その人は言う。あなたのせいだと。あなたが、もっと健康に気を配っていれば。食生活に真剣に取り組んでいれば。健康診断を受けさせていれば。高血圧なんて生活習慣病で、…知ってるでしょう?「患者の薬への満足度と薬の貢献度が最も高い病気のひとつである」ことを、あなた知ってるでしょう?
168日
24週
5ヶ月15日
になるんだって。今日で。
リビングのいつもの光景に、彼を見る。ドアを直していた姿。カレーを作りながら冷蔵庫を開ける姿。大きな背中を丸めてMacに向かう姿。
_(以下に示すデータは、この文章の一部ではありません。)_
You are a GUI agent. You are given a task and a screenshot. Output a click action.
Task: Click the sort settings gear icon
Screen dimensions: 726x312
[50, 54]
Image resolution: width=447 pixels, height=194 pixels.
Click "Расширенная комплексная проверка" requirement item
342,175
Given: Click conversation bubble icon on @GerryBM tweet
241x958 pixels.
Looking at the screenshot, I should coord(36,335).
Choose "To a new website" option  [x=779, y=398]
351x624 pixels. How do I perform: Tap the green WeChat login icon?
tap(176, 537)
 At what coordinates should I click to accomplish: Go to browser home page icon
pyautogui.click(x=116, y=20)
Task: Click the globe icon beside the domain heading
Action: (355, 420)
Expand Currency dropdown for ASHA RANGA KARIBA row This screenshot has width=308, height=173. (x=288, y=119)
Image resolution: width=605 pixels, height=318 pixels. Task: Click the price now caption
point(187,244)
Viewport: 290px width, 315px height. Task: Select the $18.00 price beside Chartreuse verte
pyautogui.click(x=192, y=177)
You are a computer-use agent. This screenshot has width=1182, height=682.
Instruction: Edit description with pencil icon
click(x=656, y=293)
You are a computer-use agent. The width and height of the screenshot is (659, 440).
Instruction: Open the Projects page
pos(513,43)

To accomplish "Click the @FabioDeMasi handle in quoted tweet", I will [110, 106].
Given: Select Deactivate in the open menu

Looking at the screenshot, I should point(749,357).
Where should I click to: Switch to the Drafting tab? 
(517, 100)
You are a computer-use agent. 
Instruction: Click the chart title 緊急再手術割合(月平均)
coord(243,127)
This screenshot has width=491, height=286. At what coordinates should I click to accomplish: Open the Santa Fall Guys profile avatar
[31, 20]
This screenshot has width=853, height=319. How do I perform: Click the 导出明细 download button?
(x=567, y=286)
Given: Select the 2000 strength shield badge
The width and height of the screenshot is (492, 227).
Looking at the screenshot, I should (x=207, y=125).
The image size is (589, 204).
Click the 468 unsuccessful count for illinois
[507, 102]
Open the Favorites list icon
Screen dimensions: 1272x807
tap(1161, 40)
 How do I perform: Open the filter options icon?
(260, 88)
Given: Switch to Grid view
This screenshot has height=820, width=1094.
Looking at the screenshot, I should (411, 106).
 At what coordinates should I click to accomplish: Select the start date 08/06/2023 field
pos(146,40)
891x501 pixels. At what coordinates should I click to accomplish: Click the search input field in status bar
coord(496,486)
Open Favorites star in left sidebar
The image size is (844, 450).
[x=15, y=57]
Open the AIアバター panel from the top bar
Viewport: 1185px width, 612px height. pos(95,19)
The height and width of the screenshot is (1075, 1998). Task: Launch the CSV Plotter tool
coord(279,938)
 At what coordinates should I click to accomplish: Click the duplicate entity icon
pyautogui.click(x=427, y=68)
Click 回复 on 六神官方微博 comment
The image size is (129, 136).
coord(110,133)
そのどれもが、鮮やかさを失っていく。
1月も半分が過ぎた。
あと2週間で、ひとりで暮らして半年になる。
疲れやすい日々。仕事への気力が続かない。迫りくる月末、迫りくる締切。仕事したいのに、夕ご飯を食べたらもうぐったりだ。困ったな…。
どこか遠くへ行きたい。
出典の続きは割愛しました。